In how many ways $50$ different things can be divided among $5$ persons so that, three of them get $12$ things each and two of them get $7$ things each.
The answer is given $$\frac{50!}{(12!)^3\cdot(7!)^2\cdot3!\cdot2!}$$
I cannot understand why.
In my opinion, the answer should be $$\binom{5}{3}\cdot\binom{50}{12}\cdot\binom{2}{2}\cdot\binom{50}{7}\cdot3!\cdot2!\cdot12!\cdot7!$$
I literally cannot comprehend the logic behind the answer given. Is there any easy way to give birth to the answer. I would really like that. Any help is greatly appreciated.
EDIT
The question was just this. According to my understanding, the problem says that suppose there are $5$ persons, where $3$ of them get $12$ things each, meaning all three get $36$ things altogether but in equal amounts, same is the case with remaining $14$ things and $2$ left persons.
$$12+12+12+7+7=50$$
Best Answer
The answer of $\dfrac{50!}{(12!)^3(7!)^23!2!}$ is close but wrong.

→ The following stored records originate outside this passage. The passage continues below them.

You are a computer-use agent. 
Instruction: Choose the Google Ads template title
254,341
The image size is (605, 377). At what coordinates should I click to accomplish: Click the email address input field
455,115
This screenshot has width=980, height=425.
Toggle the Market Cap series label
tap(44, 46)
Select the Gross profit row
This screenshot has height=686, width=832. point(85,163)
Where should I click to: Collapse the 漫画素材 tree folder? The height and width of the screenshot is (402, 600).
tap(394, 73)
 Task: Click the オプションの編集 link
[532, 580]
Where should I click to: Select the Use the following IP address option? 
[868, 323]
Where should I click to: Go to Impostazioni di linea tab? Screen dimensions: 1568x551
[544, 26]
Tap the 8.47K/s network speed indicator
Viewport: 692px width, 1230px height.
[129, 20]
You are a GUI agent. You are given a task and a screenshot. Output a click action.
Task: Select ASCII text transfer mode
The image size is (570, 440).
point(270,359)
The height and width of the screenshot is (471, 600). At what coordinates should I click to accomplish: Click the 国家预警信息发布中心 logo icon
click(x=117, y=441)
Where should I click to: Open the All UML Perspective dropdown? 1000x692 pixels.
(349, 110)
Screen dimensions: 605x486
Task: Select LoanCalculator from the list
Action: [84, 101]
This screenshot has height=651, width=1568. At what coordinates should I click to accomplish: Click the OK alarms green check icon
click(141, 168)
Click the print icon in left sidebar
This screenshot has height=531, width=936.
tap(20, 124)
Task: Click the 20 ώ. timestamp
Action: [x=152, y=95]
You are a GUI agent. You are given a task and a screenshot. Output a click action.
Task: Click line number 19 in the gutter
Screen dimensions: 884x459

That is the answer to the related but different question of the number of ways in which we can take 50 distinct items, and break them up into 5 unlabeled piles such that three of the piles specifically have 12 items each and the remaining two piles have 7 items each (this condition was later added in an edit but was missing from the original post).
This can be explained by way of multinomial coefficients and the shepherd's principle. We begin by taking the 50 items and separating them into piles A,B,C,D,E where piles A,B,C are all of size 12 and D,E are each of size 7... and then "forgetting" the labels on the piles to handle overcounting. To "forget" like this, divide by the amount you counted each outcome which is once for each ordering of the labels of A,B,C for the size 12 piles and each ordering of D,E for the size 7 piles.
This answer is incorrect for the current phrasing of the problem in your post for two reasons. First, we are distributing these items to people, not unlabeled piles. People are in combinatorics problems generally always going to be distinguishable, so it absolutely matters to us whether it was Fred who got the first item or if it was Margaret.
Second, nowhere in the original phrasing of the problem does it specify that the two people who aren't picked to receive 12 items are supposed to get 7 items each.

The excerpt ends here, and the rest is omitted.